Hand back each record exactly as you find it.

Stored items from a collection
* * *
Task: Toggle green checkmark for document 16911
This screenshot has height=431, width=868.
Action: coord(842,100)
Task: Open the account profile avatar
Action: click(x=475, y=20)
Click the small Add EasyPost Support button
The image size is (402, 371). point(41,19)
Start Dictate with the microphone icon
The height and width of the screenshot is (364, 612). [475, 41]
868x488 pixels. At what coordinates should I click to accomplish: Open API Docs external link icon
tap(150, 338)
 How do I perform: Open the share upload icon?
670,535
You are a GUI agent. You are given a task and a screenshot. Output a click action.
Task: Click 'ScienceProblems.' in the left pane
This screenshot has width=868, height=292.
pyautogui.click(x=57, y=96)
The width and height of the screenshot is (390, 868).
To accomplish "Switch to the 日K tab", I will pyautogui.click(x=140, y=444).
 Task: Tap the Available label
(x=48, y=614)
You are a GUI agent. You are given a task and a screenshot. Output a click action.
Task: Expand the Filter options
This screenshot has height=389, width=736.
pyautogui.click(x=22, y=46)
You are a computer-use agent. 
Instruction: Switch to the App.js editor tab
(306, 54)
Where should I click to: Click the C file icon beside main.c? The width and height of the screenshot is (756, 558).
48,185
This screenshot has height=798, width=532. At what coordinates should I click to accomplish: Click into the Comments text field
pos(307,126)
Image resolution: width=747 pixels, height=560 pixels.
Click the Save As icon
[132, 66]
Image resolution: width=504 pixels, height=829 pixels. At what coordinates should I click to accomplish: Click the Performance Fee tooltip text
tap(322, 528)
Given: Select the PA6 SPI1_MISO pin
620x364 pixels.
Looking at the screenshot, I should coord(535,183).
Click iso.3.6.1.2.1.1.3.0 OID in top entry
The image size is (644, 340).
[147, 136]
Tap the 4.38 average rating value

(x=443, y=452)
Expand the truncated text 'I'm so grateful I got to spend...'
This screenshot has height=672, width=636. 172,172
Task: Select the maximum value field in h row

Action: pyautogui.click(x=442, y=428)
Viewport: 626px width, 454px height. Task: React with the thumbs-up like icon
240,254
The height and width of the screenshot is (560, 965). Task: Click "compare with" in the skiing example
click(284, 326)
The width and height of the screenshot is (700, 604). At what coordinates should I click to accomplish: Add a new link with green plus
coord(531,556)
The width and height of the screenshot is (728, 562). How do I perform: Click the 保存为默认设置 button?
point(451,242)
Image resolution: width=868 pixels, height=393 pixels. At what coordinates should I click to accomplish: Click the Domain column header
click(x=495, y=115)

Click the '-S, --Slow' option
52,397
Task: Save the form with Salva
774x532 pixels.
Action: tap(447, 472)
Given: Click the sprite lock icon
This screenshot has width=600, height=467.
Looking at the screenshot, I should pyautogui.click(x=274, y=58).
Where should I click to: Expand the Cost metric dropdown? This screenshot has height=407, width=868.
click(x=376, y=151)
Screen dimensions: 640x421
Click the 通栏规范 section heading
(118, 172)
* * *
Exercise response
Task: Toggle green checkmark for document 16911
This screenshot has height=431, width=868.
Action: coord(842,100)
Task: Open the account profile avatar
Action: click(x=475, y=20)
Click the small Add EasyPost Support button
The image size is (402, 371). point(41,19)
Start Dictate with the microphone icon
The height and width of the screenshot is (364, 612). [475, 41]
868x488 pixels. At what coordinates should I click to accomplish: Open API Docs external link icon
tap(150, 338)
 How do I perform: Open the share upload icon?
670,535
You are a GUI agent. You are given a task and a screenshot. Output a click action.
Task: Click 'ScienceProblems.' in the left pane
This screenshot has width=868, height=292.
pyautogui.click(x=57, y=96)
The width and height of the screenshot is (390, 868).
To accomplish "Switch to the 日K tab", I will pyautogui.click(x=140, y=444).
 Task: Tap the Available label
(x=48, y=614)
You are a GUI agent. You are given a task and a screenshot. Output a click action.
Task: Expand the Filter options
This screenshot has height=389, width=736.
pyautogui.click(x=22, y=46)
You are a computer-use agent. 
Instruction: Switch to the App.js editor tab
(306, 54)
Where should I click to: Click the C file icon beside main.c? The width and height of the screenshot is (756, 558).
48,185
This screenshot has height=798, width=532. At what coordinates should I click to accomplish: Click into the Comments text field
pos(307,126)
Image resolution: width=747 pixels, height=560 pixels.
Click the Save As icon
[132, 66]
Image resolution: width=504 pixels, height=829 pixels. At what coordinates should I click to accomplish: Click the Performance Fee tooltip text
tap(322, 528)
Given: Select the PA6 SPI1_MISO pin
620x364 pixels.
Looking at the screenshot, I should coord(535,183).
Click iso.3.6.1.2.1.1.3.0 OID in top entry
The image size is (644, 340).
[147, 136]
Tap the 4.38 average rating value

(x=443, y=452)
Expand the truncated text 'I'm so grateful I got to spend...'
This screenshot has height=672, width=636. 172,172
Task: Select the maximum value field in h row

Action: pyautogui.click(x=442, y=428)
Viewport: 626px width, 454px height. Task: React with the thumbs-up like icon
240,254
The height and width of the screenshot is (560, 965). Task: Click "compare with" in the skiing example
click(284, 326)
The width and height of the screenshot is (700, 604). At what coordinates should I click to accomplish: Add a new link with green plus
coord(531,556)
The width and height of the screenshot is (728, 562). How do I perform: Click the 保存为默认设置 button?
point(451,242)
Image resolution: width=868 pixels, height=393 pixels. At what coordinates should I click to accomplish: Click the Domain column header
click(x=495, y=115)

Click the '-S, --Slow' option
52,397
Task: Save the form with Salva
774x532 pixels.
Action: tap(447, 472)
Given: Click the sprite lock icon
This screenshot has width=600, height=467.
Looking at the screenshot, I should pyautogui.click(x=274, y=58).
Where should I click to: Expand the Cost metric dropdown? This screenshot has height=407, width=868.
click(x=376, y=151)
Screen dimensions: 640x421
Click the 通栏规范 section heading
(118, 172)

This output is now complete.